■ Quoted passage ■
In the last 2 nights I have heard an inordinate amount of fire trucks. My Mom told me some idiot has been setting fires in HP too.
Not a fan of the Heidelberg Project but arson is arson. Hopefully the police can find the person or persons involved and bring them to justice.
Wow! I was just there last month for a photo shoot with a group... goodness!
Also not a fan, but this sucks. photos:
http://detroitfunk.com/?p=9463
Here are several news links:
Heidelberg Project fire deemed suspicious; Guyton says work will continue
http://www.freep.com/article/2013050...n-fire-detroit
http://www.freep.com/article/2013050...e-burns-Guyton
http://www.huffingtonpost.com/2013/0...#slide=2408371
I'm not cool with the arson, but the Heidelberg Project is just a bunch of organized garbage. I wouldn't miss it.
that 'organized garbage' brings in loads of tourists from around the world on a daily basis.
i heard on the radio bing said he would demolish 10,000 buildings in his first term. what number is he at now?
I think that you're misunderstanding what I'm saying. I don't want one building in this city to burn down. Not one. I said that I'm not cool with the arson. All I'm saying is that I don't like the Heidelberg Project. I think it's ugly. I don't get the message. Art is subjective and I just don't get why a bunch of polkadots painted on an abandoned house draws people. As for Bing tearing down buildings, I'd be fine with Heidelberg being one of his targets. I'm allowed to disagree with people on the merits of Heidelberg and still have a good attitude about the city.

■ Problems to solve ■
a: List every distinct website domain that appears in the web addresses in the Heidelberg Project discussion.
b: Quote the Heidelberg Project discussion word for word, everything from "Wow! I was just" down to "is he at now?".

■ Available data ■

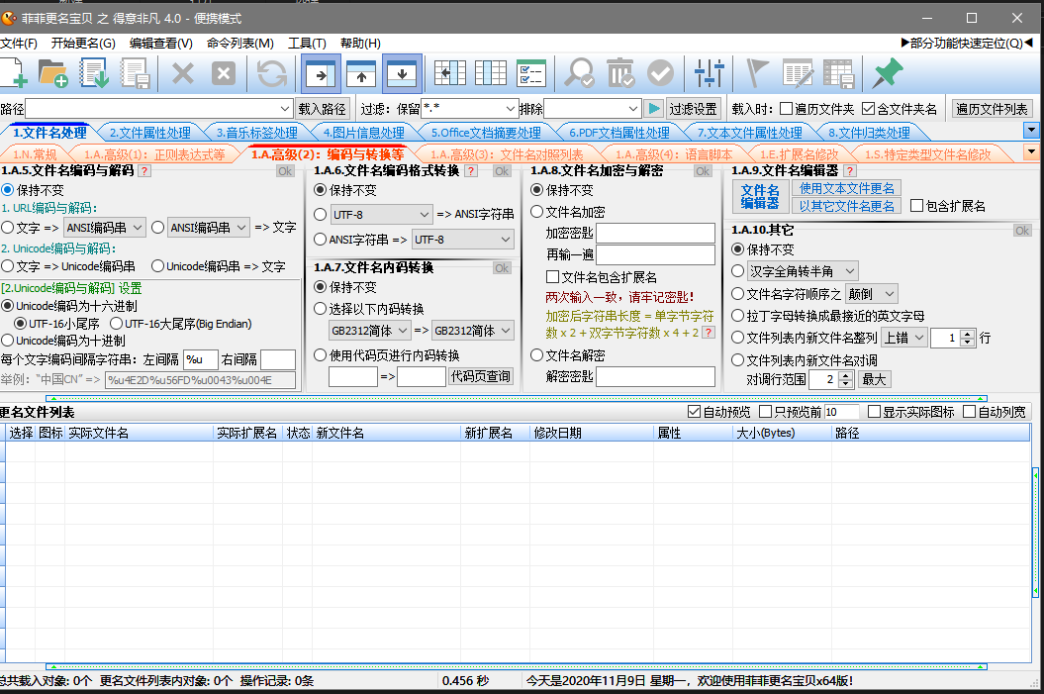This screenshot has height=694, width=1044.
Task: Uncheck the 自动预览 checkbox
Action: click(694, 412)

■ Answers by task ■
a:
detroitfunk.com
freep.com
huffingtonpost.com

b:
Wow! I was just there last month for a photo shoot with a group... goodness!
Also not a fan, but this sucks. photos:
http://detroitfunk.com/?p=9463
Here are several news links:
Heidelberg Project fire deemed suspicious; Guyton says work will continue
http://www.freep.com/article/2013050...n-fire-detroit
http://www.freep.com/article/2013050...e-burns-Guyton
http://www.huffingtonpost.com/2013/0...#slide=2408371
I'm not cool with the arson, but the Heidelberg Project is just a bunch of organized garbage. I wouldn't miss it.
that 'organized garbage' brings in loads of tourists from around the world on a daily basis.
i heard on the radio bing said he would demolish 10,000 buildings in his first term. what number is he at now?